Here, Plaintiffs have pled facts plausibly showing that Plaintiffs had a reasonable expectation of privacy in conversations at the UC Irvine Police Department. Plaintiffs have specifically alleged they "had a reasonable expectation of privacy . . . based upon the fact that such communications were made in non-public areas such as offices, hallways, bathrooms, and other locations," because Plaintiffs "engaged in these conversations when no one was in the immediate area[,] and [because] Plaintiffs did not speak in a loud tone of voice." (FAC ¶ 29.) Further, Plaintiffs allege that the recording devices were strategically placed throughout the UC Irvine Police Department to record the communications in rooms where Plaintiffs reasonably believed conversations could not be overheard. (Id. ¶¶ 24, 25, 28, 29.) Finally, Plaintiffs allege Defendants recorded a variety of confidential communications, including private conversations concerning financing of mortgages, loans, and class members' private financial condition; specific medical treatments and medical history; meetings between union attorneys and their clients regarding their internal affairs investigations; union working conditions, concerted activities, and grievances involving their memorandum of understanding and other bargaining matters; marriages and child care. (Id. ¶ 30.) As a result, accepting as true all allegations of material facts in the FAC and construing all inferences in the light most favorable to Plaintiffs, the Court finds that Plaintiffs have alleged adequately a reasonable expectation of privacy in their conversations that were allegedly recorded in and around the UCI Police Department.

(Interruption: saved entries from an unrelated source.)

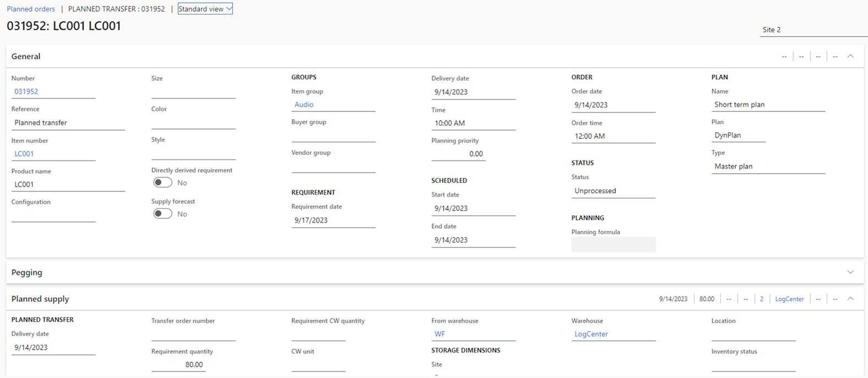
Task: Open the Standard view dropdown
Action: click(205, 9)
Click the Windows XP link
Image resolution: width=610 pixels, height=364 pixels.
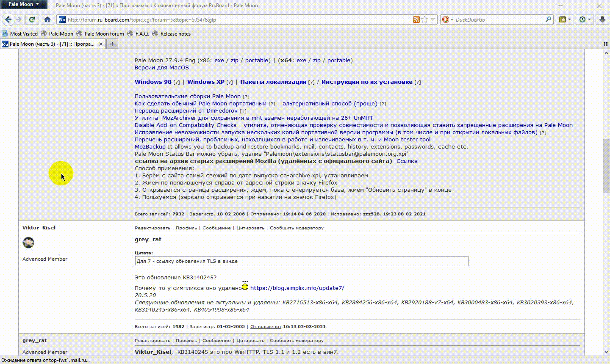206,82
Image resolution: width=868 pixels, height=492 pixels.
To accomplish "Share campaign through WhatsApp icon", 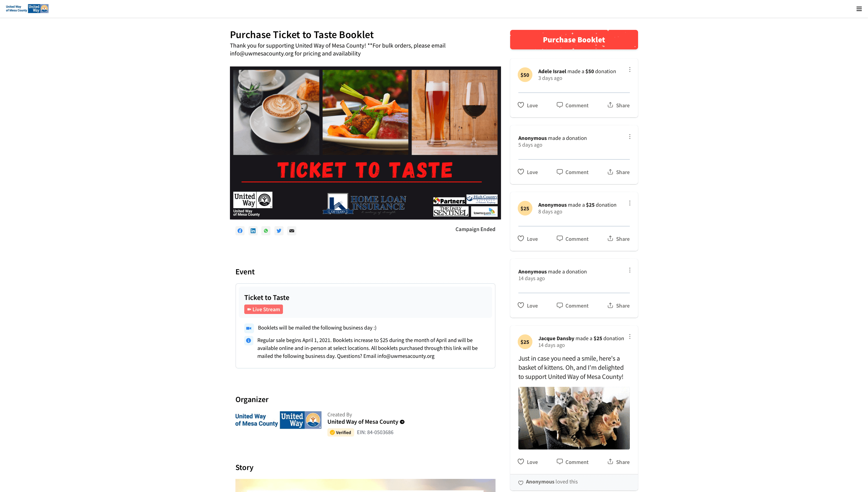I will [x=266, y=231].
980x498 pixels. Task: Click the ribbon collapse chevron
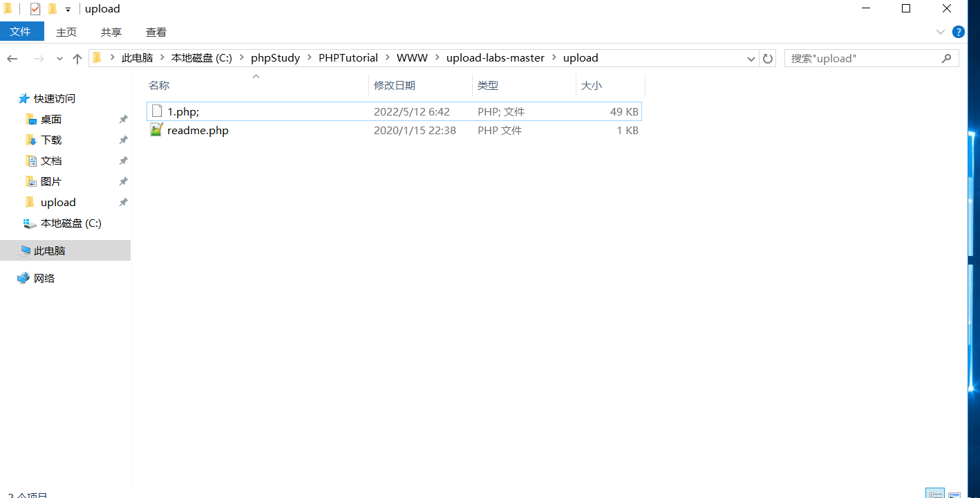click(940, 32)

Accordingly, the Court will not dismiss Plaintiffs' common law privacy claim on this basis either.

iii. Highly Offensive to a Reasonable Person

The UC Defendants also contend that "the facts alleged in Plaintiffs' fourth cause of action are insufficient to show that the UC Defendants intruded into the privacy of Lopez or any other identified person in a manner highly offensive to a reasonable person." (UC Mot. at 17-18.)

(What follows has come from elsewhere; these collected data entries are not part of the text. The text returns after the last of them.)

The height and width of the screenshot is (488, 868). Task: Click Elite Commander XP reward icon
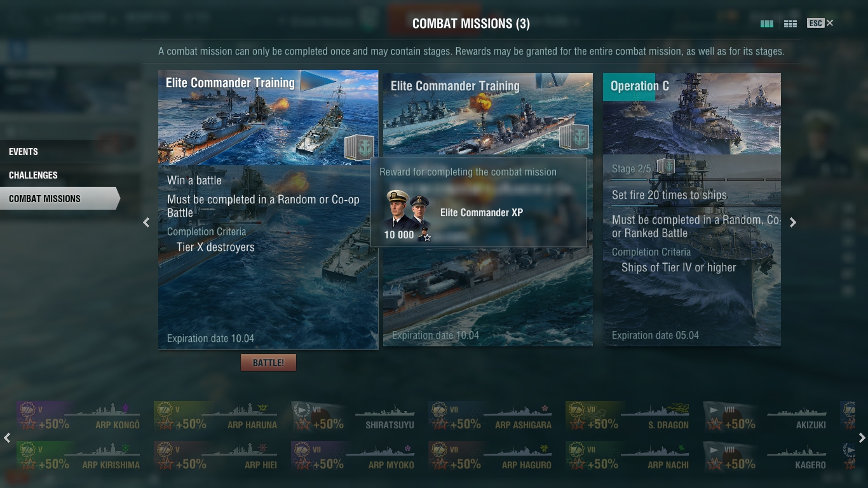click(x=408, y=215)
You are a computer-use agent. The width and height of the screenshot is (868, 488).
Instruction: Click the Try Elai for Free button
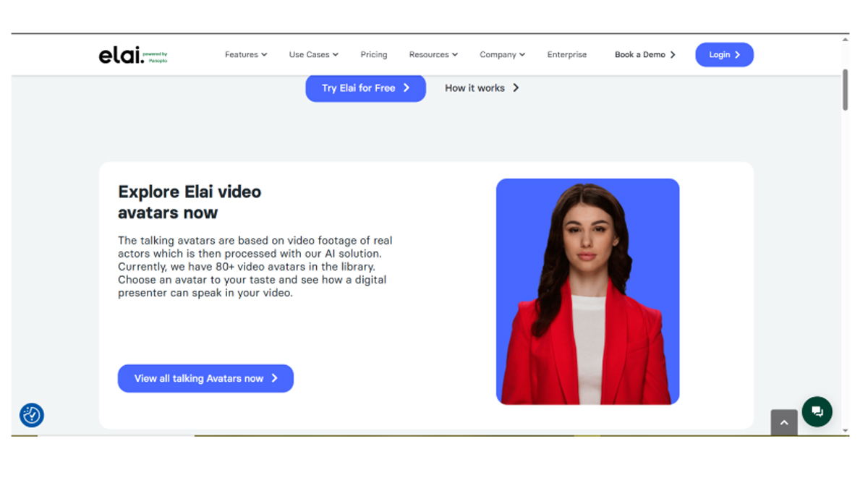tap(365, 88)
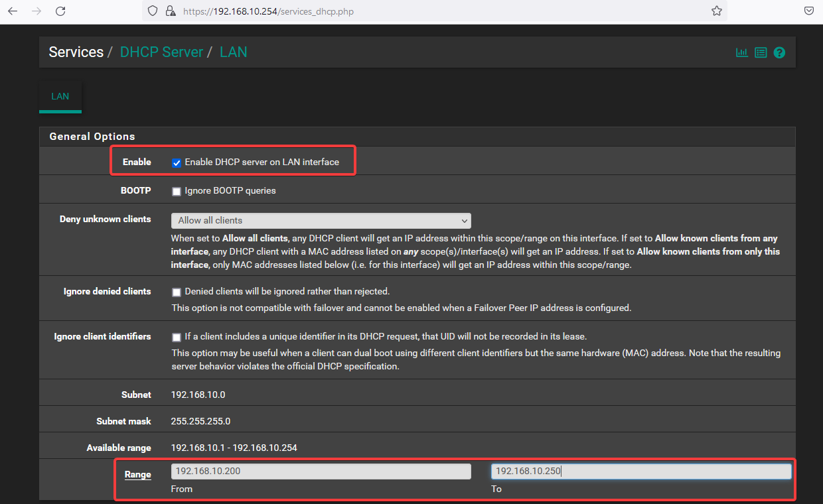Reload the current page
The image size is (823, 504).
(x=60, y=11)
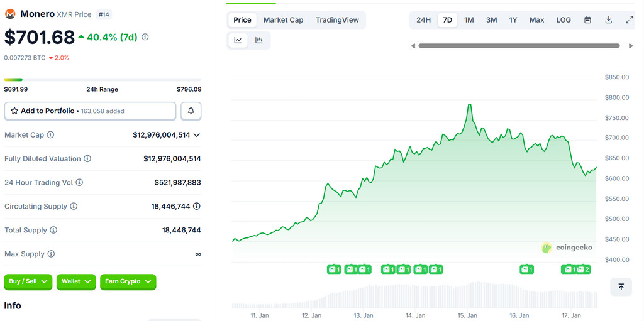Open the Buy / Sell dropdown

point(28,281)
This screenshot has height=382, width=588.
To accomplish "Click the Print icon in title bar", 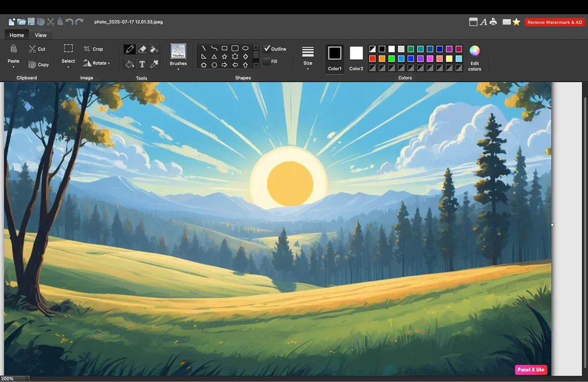I will pos(493,22).
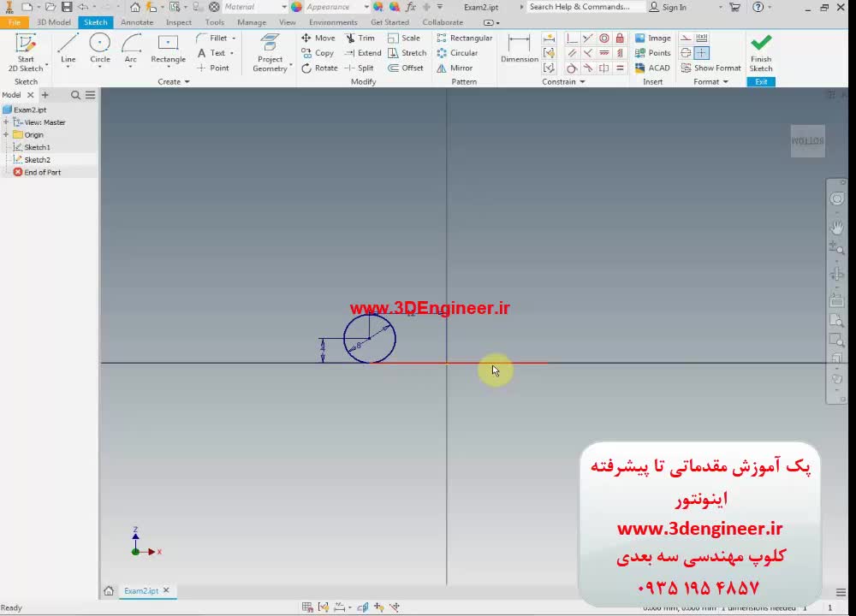This screenshot has width=856, height=616.
Task: Select Sketch1 in the model tree
Action: [x=37, y=147]
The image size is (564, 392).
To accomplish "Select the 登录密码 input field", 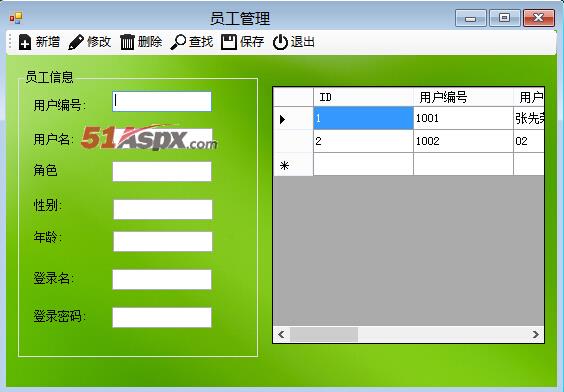I will tap(162, 317).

A plaintiff "must show more than an intrusion upon reasonable privacy expectations. Actionable invasions of privacy also must be highly offensive to a reasonable person." Hernandez, 47 Cal. 4th at 295 (internal citation and quotation marks omitted). "Actionable invasions of privacy must be sufficiently serious in their nature, scope, and actual or potential impact to constitute an egregious breach of the social norms underlying the privacy right." Hill, 7 Cal. 4th at 37. This element "essentially involves a `policy' determination as to whether the alleged intrusion is `highly offensive' under the particular circumstances. Hernandez, 47 Cal. 4th at 287.

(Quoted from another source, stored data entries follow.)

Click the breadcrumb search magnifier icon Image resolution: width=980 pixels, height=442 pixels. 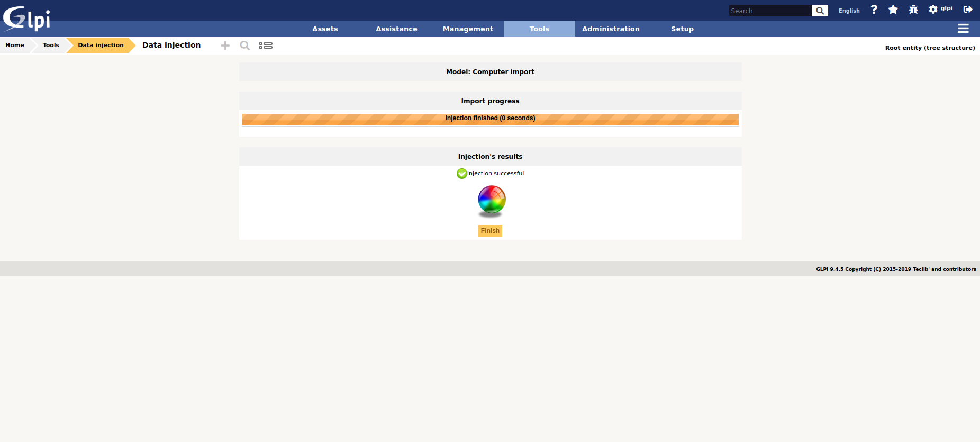pos(244,46)
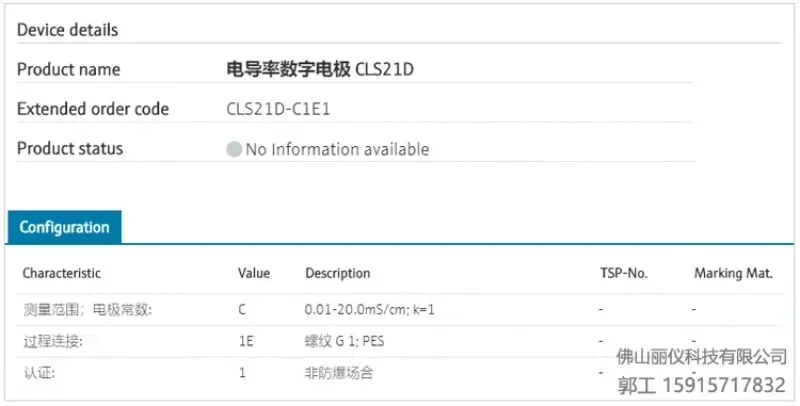Viewport: 800px width, 406px height.
Task: Click the Marking Mat. column header
Action: pyautogui.click(x=732, y=273)
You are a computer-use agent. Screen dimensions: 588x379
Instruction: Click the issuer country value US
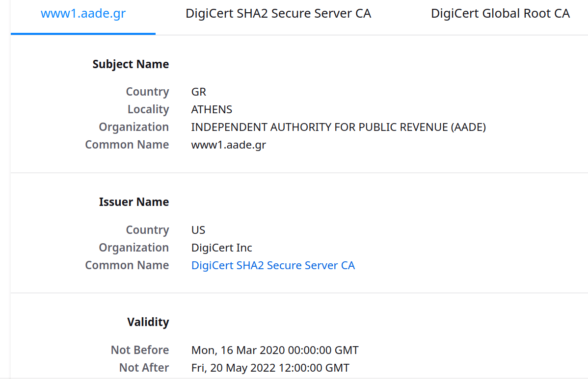(x=198, y=230)
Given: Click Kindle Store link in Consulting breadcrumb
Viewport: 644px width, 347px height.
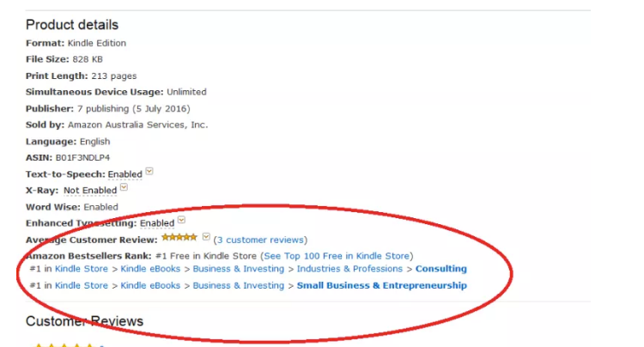Looking at the screenshot, I should [x=82, y=269].
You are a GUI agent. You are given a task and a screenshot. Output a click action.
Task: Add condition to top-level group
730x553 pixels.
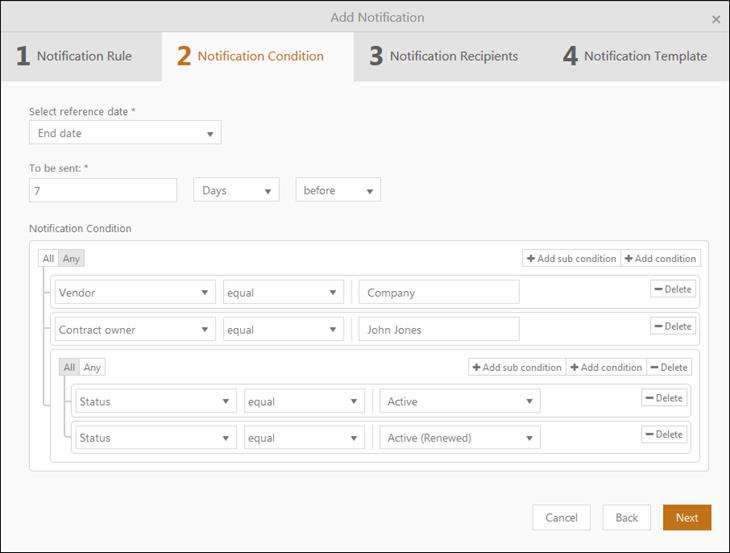click(660, 258)

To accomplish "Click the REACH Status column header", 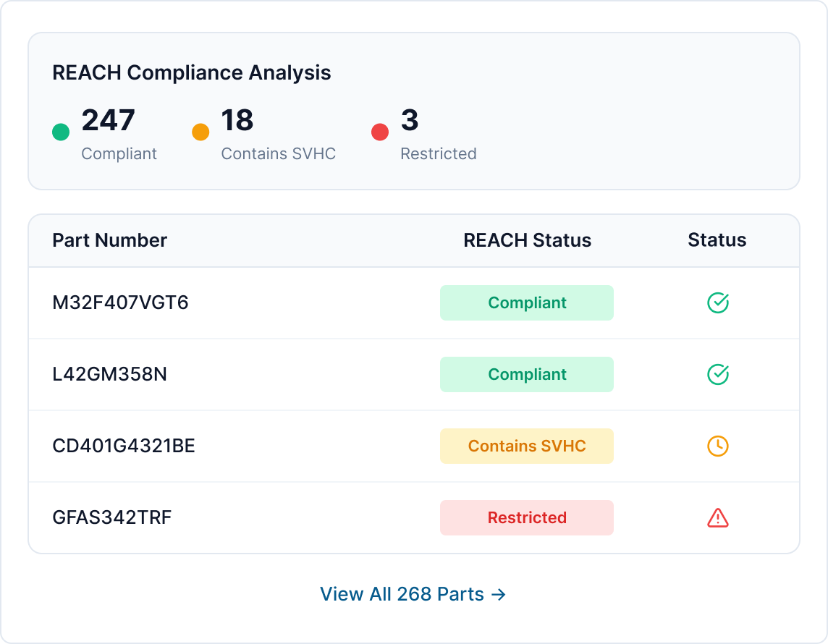I will point(527,240).

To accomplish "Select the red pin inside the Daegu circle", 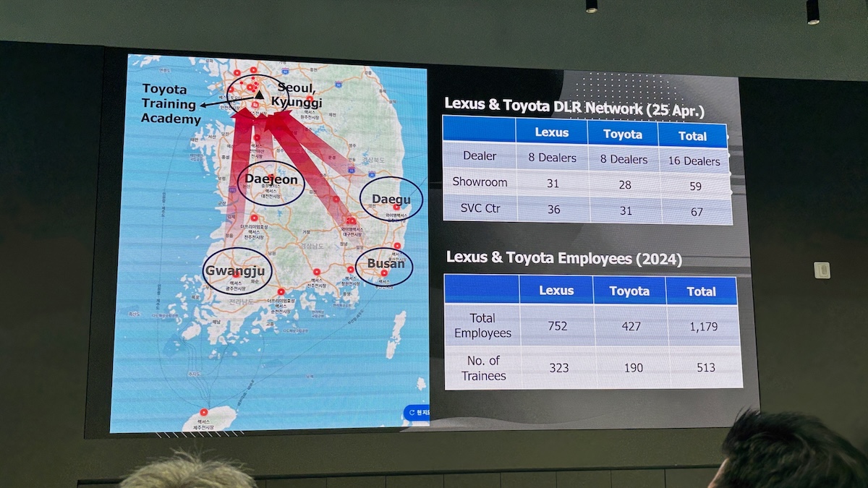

Defendants are correct that Plaintiffs make the conclusory allegation that the "illegal intrusions in the privacy of Plaintiffs were highly offensive to a reasonable person." (FAC ¶ 123.) However, if the Court takes all of the FAC's factual allegations as true and construes all inferences in the light most favorable to Plaintiffs, as it must do at the motion to dismiss stage, Plaintiffs' allegation regarding the highly offensive nature of Defendants' alleged illegal intrusions is supported by the other allegations found throughout Plaintiffs' FAC. As discussed in greater detail above, Plaintiffs have alleged that the UC Defendants installed recording devices that had the capabilities of capturing conversations through walls, that the devices recorded conversations in allegedly private areas such as bathrooms, and that confidential union communications and conversations covered by the attorney-client privilege were recorded without Plaintiffs' knowledge or consent. Accordingly, at the motion to dismiss stage, Plaintiffs have alleged adequately that the alleged invasions of privacy would have been highly offensive to a reasonable person expecting such communications to be private and confidential.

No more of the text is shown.